Government expected to decide on AIB flotation after French vote
Bank paves way for IPO by submitting prospectus to Central Bank
AIB completed a so-called non-deal international roadshow with analysts and investors in Frankfurt on Thursday. Photograph: Cyril Byrne
State-owned AIB is liaising with the Central Bank on a prospectus for its long-awaited return to the main Irish and London stock exchanges in the coming months, though the Government is likely to await the outcome of the French presidential election in May before making a final call.
Sources said AIB has filed a prospectus in recent months and has updated it on a number of occasions since then, most recently with the inclusion of full-year figures, which were reported in early March.
The bank posted a €1.7 billion pretax profit in 2016 and has proposed the payment of a €250 million dividend, its first since the financial crisis began in 2008.
AIB, led by chief executive Bernard Byrne and chief financial officer Mark Bourke, completed with its advisers a so-called non-deal international roadshow with analysts and investors in Frankfurt on Thursday, according to sources. The process started when AIB held a capital markets day in London on March 9th and continued in North America during the week of St Patrick’s Day.
A spokesman for the Department of Finance declined to comment on the prospectus or the current state of the process. Spokeswomen for AIB and the Central Bank also declined to comment.
While the Minister for Finance, Michael Noonan, has said there are two opportunities to sell a 25 per cent stake in AIB on the market this year – in May-June or the autumn – sources said momentum is currently pointing towards a deal in the earlier window.
With financial markets having been caught off-guard by the outcome of the Brexit referendum and US presidential Donald Trump’s election last year, the upcoming French election is being seen as a key geopolitical event that will dictate near-term market sentiment. Polls currently point to far-right presidential candidate Marine Le Pen losing to centrist Emmanuel Macron in a run-off election on May 7th.
The sale of a 25 per cent stake in AIB is expected to raise about €3 billion, as the Government continues to recoup the €20.8 billion cost of rescuing the bank between 2009 and 2011. However, Mr Noonan has said it could take up to a decade before the lender is fully privatised. The bank has so far repaid about €3.3 billion by redeeming preference shares and contingent capital notes issued to the State during the crisis.

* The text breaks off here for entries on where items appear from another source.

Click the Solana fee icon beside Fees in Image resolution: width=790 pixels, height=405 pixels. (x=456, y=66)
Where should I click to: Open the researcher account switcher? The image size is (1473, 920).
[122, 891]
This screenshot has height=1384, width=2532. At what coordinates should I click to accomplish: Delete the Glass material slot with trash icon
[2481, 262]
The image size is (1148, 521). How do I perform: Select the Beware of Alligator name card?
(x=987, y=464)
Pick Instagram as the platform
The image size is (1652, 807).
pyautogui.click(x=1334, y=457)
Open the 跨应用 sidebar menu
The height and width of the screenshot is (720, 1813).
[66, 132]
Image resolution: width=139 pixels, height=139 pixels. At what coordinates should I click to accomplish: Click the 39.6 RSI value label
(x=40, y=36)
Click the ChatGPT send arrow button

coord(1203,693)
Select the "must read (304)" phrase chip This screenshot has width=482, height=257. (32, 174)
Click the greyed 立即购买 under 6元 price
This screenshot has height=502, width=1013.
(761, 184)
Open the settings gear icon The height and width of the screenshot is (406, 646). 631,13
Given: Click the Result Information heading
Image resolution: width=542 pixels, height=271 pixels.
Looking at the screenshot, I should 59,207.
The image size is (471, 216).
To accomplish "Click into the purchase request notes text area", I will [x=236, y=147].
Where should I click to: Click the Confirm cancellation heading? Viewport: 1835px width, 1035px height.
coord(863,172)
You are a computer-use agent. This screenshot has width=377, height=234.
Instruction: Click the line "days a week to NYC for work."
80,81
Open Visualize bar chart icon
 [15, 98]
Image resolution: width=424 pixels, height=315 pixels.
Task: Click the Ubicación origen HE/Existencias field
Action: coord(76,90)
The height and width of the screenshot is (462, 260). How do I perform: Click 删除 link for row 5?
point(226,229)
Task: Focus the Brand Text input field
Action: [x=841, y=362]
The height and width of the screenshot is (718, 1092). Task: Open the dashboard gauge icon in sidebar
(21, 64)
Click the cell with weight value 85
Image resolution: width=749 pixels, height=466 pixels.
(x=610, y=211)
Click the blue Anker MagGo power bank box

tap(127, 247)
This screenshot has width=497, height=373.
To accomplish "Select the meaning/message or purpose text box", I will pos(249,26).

The Department of Finance appointed a number of additional financial groups to help run the initial public offering of AIB in recent weeks, including Citigroup, Goldman Sachs, Goodbody Stockbrokers and UBS, with Investec named as a co-lead manager. In December, the department hired Bank of America Merrill Lynch, Davy and Deutsche Bank as joint global co-ordinators and bookrunners for the potential deal.